Willis Towers Watson currently manages USD170 billion of delegated assets, with over USD2 trillion in assets under advisory.

“At the very least, investors should avoid businesses that stand in the way of achieving these objectives, but this is fundamentally not that different to the ESG developments in the West,” says Liang.

Certain pockets of the healthcare sector are best avoided, says Liang, as the procurement reform makes selling generic drugs “pretty unattractive from an investment perspective”. 

“There are areas and sectors where the alignment with the state is just much stronger,” says Liang. “I think one notable example is the climate solutions space.” 

President Xi Jinping notably pledged that his country would achieve carbon neutrality before 2060 at the United Nations General Assembly last year.

“China faces an enormous task of transforming the world's second largest economy to be net carbon neutral by 2060, and it's our belief that it simply cannot achieve its goal without developing and scaling climate solution technologies,” says Liang.

Artificial intelligence, advanced manufacturing robotics and semiconductors are also sectors in which the Chinese government has outlined strategic plans to invest.

Overall, foreign ownership of Chinese assets is still low. According to a survey by Greenwich Associates in 2019, the average pension fund or endowment has between 3 and 5 per cent allocation to China, with European asset owners typically having less exposure than those in North America.

“China is the world's second largest economy, and many economists believe that it will overtake the US as the largest economy in the world within the next 10 to 15 years. You would have thought that many investors would have a sizeable exposure to this emerging superpower. The reality is they don't,” says Liang. 

China has both the second largest equity and bond markets in the world, with combined market cap of Chinese companies coming in at over USD15 trillion.

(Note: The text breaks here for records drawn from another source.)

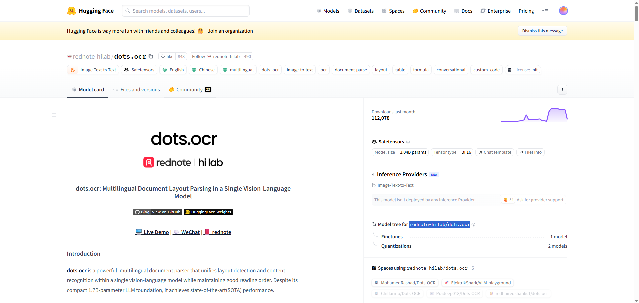Open the Chat template viewer
This screenshot has height=303, width=639.
[495, 152]
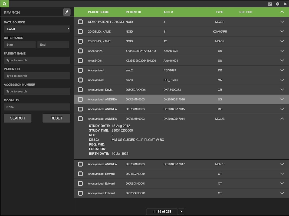Select checkbox for DEMO, PATIENT1 3DTOMO study
Screen dimensions: 289x216
pyautogui.click(x=80, y=22)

Liang notes that China accounts for only 5 per cent of MSCI ACWI, compared with a nearly 60 per cent exposure to US.

A trade “decoupling” between US and China increases the argument for including direct China exposure in portfolios, he adds. 

“The question I pose to clients and institutional investors when first I speak to them is: are you comfortable with holding that very Western world-centric portfolio going into the next decade – when it's not guaranteed, but it's certainly possible, that a big shift of power is happening?”